そして、家を出る前夜父親にはこんなことを言われた。

「九琉学園はいろんな意味でお前にとって良い所かもな」

寮に荷物を送り終えて殺風景になった部屋のベットに圭志が寝転がって雑誌を読んでいると、父親がノックもなしにそう言いながら入ってきた。

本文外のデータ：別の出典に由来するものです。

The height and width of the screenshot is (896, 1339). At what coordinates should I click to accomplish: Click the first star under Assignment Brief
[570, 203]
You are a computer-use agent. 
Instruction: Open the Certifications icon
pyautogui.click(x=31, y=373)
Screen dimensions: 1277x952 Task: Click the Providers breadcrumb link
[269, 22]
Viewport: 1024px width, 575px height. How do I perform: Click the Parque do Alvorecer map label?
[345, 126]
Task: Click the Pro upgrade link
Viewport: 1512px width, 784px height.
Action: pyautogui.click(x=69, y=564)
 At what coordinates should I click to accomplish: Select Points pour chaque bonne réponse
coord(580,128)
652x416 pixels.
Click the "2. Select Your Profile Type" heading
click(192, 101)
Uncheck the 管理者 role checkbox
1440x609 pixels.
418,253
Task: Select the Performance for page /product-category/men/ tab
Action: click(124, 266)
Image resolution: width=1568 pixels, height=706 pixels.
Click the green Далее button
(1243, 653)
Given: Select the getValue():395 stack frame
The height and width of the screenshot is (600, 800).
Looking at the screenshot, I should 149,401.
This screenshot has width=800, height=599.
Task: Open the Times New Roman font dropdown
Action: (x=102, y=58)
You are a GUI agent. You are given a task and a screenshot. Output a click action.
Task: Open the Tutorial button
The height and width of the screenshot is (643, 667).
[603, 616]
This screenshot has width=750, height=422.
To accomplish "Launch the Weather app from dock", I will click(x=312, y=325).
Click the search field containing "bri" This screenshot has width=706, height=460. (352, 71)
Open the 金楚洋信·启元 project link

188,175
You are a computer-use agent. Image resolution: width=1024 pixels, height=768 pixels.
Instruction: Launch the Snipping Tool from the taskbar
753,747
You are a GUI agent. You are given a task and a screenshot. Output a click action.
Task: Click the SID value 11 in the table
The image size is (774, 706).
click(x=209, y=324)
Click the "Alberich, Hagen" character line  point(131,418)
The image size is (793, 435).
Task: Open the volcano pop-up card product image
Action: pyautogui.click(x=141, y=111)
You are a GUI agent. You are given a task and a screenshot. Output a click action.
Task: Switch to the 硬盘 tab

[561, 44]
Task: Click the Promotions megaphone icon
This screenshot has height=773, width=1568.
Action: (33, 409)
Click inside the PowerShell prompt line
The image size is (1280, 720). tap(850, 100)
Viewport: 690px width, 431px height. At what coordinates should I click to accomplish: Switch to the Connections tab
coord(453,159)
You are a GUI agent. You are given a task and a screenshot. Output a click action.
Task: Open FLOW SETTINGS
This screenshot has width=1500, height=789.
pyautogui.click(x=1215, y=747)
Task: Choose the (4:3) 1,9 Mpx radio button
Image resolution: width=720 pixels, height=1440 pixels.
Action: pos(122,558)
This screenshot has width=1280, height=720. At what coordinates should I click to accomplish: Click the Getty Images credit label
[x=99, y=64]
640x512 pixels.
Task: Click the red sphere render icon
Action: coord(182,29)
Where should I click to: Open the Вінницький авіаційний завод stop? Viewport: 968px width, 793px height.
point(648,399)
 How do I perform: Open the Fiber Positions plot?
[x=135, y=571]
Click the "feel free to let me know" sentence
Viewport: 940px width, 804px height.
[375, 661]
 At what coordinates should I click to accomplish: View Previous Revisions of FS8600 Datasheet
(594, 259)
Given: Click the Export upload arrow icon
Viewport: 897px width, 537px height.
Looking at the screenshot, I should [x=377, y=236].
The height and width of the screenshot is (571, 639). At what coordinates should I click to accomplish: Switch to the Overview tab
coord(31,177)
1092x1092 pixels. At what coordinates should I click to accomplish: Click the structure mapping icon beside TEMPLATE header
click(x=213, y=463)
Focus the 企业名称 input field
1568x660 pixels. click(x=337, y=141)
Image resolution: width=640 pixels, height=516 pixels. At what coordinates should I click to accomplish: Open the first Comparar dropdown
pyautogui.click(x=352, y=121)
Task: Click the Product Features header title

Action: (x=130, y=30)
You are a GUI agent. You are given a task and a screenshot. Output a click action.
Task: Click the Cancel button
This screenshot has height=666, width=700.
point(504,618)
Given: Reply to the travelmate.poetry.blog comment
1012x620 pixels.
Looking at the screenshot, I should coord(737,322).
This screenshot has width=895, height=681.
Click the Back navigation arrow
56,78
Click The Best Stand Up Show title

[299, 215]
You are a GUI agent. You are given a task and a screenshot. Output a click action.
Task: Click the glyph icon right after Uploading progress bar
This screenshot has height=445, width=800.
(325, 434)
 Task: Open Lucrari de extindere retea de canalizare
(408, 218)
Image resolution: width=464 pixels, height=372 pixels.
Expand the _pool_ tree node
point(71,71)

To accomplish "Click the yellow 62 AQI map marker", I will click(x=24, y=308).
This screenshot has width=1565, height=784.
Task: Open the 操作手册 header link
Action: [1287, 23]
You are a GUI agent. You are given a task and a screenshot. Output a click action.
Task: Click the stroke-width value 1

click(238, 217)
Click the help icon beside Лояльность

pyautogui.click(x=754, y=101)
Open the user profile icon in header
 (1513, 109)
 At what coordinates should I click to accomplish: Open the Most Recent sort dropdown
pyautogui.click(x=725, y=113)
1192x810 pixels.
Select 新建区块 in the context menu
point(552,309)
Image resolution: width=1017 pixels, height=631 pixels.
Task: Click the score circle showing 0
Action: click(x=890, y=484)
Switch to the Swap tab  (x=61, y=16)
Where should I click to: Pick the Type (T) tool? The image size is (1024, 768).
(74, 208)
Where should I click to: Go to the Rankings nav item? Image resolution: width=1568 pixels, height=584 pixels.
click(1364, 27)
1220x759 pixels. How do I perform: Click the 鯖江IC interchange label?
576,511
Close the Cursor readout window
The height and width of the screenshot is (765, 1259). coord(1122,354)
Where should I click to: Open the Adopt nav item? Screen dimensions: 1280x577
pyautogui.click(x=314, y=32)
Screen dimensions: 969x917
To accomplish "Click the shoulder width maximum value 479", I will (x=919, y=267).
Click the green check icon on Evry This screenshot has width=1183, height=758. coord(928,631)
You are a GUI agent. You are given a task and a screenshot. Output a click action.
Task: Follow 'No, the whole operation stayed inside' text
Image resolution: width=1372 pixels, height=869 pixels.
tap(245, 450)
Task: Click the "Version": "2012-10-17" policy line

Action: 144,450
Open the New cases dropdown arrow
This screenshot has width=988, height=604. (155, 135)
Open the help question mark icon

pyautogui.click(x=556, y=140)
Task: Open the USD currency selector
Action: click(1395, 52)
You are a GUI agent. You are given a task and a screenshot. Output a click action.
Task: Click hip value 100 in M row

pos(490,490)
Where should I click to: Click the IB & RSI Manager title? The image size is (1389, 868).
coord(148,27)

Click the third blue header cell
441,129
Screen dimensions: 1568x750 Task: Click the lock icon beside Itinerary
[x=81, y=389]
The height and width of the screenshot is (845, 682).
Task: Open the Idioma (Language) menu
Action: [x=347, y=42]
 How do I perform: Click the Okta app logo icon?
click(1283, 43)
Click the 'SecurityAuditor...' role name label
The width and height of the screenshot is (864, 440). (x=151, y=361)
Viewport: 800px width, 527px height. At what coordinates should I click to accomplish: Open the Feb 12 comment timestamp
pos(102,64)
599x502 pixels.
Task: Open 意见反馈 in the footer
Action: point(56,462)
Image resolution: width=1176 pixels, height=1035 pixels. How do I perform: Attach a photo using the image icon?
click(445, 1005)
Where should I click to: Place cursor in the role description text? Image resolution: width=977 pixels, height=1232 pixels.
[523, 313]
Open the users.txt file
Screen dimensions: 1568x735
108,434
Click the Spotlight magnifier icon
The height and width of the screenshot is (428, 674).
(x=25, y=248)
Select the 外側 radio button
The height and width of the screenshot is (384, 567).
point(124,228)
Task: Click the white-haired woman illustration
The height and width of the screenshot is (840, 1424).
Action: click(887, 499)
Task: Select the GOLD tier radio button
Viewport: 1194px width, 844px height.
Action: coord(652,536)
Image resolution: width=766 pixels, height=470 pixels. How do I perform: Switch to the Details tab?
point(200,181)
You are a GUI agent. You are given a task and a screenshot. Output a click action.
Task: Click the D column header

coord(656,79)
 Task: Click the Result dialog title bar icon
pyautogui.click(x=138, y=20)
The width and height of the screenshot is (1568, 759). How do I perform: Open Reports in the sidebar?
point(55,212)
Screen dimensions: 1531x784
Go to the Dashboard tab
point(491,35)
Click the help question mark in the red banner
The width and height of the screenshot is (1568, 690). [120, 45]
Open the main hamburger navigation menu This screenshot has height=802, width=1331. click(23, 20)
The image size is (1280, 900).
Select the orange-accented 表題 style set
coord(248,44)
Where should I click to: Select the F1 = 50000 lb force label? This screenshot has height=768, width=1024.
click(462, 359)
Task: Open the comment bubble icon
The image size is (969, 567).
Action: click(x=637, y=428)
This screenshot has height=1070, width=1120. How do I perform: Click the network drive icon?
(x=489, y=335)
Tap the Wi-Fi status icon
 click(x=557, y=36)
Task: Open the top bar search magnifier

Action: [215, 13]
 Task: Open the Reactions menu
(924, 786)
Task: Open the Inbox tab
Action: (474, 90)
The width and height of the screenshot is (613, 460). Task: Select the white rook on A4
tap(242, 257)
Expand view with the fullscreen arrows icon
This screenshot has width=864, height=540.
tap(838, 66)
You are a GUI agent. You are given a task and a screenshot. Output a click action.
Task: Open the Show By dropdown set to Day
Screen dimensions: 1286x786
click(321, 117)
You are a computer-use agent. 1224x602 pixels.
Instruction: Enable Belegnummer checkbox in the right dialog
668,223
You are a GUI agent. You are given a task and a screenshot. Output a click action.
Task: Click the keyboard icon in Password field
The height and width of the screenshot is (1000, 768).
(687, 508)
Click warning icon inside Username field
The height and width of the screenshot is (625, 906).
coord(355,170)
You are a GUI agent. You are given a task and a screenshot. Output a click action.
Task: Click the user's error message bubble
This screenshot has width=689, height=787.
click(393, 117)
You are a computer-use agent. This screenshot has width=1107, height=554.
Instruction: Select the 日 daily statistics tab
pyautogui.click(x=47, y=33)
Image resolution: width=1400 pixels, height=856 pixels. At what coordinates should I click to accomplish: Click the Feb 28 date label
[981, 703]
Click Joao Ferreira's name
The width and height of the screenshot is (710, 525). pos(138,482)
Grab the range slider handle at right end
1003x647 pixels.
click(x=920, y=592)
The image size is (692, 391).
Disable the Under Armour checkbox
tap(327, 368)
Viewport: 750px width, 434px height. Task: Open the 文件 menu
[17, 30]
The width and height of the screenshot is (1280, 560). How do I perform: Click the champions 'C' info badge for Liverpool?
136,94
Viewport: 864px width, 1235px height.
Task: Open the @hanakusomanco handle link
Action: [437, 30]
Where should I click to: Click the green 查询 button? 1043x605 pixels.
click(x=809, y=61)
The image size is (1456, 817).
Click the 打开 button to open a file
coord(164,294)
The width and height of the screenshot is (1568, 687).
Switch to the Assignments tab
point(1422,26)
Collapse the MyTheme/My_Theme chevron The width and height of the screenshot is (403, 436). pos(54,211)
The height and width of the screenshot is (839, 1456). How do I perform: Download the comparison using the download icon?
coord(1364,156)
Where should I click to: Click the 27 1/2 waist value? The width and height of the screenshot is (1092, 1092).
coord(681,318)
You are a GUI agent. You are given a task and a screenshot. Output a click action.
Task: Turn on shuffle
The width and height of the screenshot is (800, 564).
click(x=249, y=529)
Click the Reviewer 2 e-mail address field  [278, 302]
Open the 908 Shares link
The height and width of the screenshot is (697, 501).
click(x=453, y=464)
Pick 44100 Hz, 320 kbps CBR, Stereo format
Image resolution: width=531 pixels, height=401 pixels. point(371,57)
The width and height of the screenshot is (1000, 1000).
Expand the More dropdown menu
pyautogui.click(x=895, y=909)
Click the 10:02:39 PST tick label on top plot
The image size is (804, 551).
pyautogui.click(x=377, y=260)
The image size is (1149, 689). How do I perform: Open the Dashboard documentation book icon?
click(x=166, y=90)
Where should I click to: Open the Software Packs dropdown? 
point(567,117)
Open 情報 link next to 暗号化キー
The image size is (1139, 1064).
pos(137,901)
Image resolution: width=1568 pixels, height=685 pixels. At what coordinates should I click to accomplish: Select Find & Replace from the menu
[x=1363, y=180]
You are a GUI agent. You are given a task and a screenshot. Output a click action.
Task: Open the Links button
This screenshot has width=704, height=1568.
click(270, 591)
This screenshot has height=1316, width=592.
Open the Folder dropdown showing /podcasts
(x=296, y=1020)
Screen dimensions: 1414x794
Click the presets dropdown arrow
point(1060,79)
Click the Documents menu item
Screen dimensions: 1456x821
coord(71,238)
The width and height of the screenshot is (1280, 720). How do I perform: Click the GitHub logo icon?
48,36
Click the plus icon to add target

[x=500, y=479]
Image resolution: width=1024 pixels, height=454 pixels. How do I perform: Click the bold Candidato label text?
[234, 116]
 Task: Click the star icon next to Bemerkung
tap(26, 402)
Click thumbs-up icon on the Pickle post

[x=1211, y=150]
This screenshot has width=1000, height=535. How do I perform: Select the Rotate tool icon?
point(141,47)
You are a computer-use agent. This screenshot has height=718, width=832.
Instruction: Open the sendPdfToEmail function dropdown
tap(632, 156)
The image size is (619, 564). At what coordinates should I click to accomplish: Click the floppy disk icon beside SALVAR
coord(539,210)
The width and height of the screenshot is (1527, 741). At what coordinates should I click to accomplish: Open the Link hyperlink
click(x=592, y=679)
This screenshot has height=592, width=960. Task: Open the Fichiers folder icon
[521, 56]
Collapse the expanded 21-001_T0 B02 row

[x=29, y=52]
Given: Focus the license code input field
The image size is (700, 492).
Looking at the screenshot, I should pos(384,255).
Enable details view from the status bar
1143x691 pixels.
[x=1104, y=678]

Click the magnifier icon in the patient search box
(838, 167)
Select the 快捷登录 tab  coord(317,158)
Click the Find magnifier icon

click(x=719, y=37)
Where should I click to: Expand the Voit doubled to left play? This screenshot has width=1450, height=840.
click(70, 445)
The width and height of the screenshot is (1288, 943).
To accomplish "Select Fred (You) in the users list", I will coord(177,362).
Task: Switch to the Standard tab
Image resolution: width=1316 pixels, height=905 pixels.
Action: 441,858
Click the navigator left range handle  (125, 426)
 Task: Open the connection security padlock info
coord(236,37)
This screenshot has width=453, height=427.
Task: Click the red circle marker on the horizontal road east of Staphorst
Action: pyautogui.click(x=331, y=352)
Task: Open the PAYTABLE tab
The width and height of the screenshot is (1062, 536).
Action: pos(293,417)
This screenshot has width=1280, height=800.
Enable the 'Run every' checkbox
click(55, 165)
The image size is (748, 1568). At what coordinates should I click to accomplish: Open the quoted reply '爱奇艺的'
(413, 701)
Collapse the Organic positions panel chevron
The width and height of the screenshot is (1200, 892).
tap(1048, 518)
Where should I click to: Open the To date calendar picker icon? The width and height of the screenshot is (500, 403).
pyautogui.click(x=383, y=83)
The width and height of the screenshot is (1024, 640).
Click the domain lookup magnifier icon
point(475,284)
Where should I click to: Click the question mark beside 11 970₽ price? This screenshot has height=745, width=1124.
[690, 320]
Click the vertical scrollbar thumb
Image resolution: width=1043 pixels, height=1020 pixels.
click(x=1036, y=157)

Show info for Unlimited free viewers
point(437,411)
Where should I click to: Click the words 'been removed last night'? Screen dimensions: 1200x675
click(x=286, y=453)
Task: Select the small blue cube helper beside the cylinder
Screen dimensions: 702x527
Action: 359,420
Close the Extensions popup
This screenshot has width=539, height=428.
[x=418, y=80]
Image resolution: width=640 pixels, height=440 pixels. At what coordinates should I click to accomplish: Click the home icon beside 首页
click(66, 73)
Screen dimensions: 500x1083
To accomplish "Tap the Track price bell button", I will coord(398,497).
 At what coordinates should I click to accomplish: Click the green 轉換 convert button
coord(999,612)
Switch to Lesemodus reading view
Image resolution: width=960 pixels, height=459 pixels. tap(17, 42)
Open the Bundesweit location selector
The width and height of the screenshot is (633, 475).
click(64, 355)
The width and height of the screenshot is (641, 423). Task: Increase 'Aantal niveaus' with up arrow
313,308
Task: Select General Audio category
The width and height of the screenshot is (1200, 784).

父親も母親と同様に実年齢より若く見られることが多く、友人達に何度か兄貴だと思われたことがある。

そんな父親は部屋に入ると勝手にソファに座る。
圭志は雑誌を畳んで上半身を起こすと、ベットの上であぐらをかいて聞き返した。

「俺にとって良い所ってどう言う意味だよ?」

父親は訝しむ圭志に口の端を吊り上げて楽しそうに言った。

「九琉学園はな小・中・高とあるエスカレーター式の全寮制の男子高なんだよ。そんな中で思春期をむかえるんだ。自然、恋愛相手は誰になると思う?解るだろ?」

圭志は父親の問掛けにも動じることなく淡々と返す。

「それが何?」

「つまり、お前は相手を選びたい放題ってことさ。いやぁ、父さんは羨ましい限りだ。圭志は父さんに似てカッコイイからモテるぞ!ははははは!!っと、でも父さんは今、母さん一筋だからな」

父親の突拍子もない発言に圭志は目を丸くして驚いた。


「はぁ?何言ってんだよ親父」

「お、何だ?父さんは何か間違った事言ったか?だってお前俺と同じでバイだろ。この間、可愛い美少年と腕を組んで歩いていたじゃないか。その前は超絶美女。いやぁ、血は争えないな…」

「マジかよ…」

圭志は父親の発言から全てを知られていることを悟った。

そしてまた、父親が圭志と同じくバイで(今は母一筋だが)昔遊びまくっていた事を知りたくもないのに知ってしまった。

圭志がショックを受けていると父親はソファから立ち上がり、最後にこう言って部屋を出ていった。

「まぁ、怨恨には気を付けろよ。…あれは怖いからな」

「…親が息子に言うセリフじゃねぇだろ」

圭志は呆れたように父親の出て行った扉を見てそう呟いた。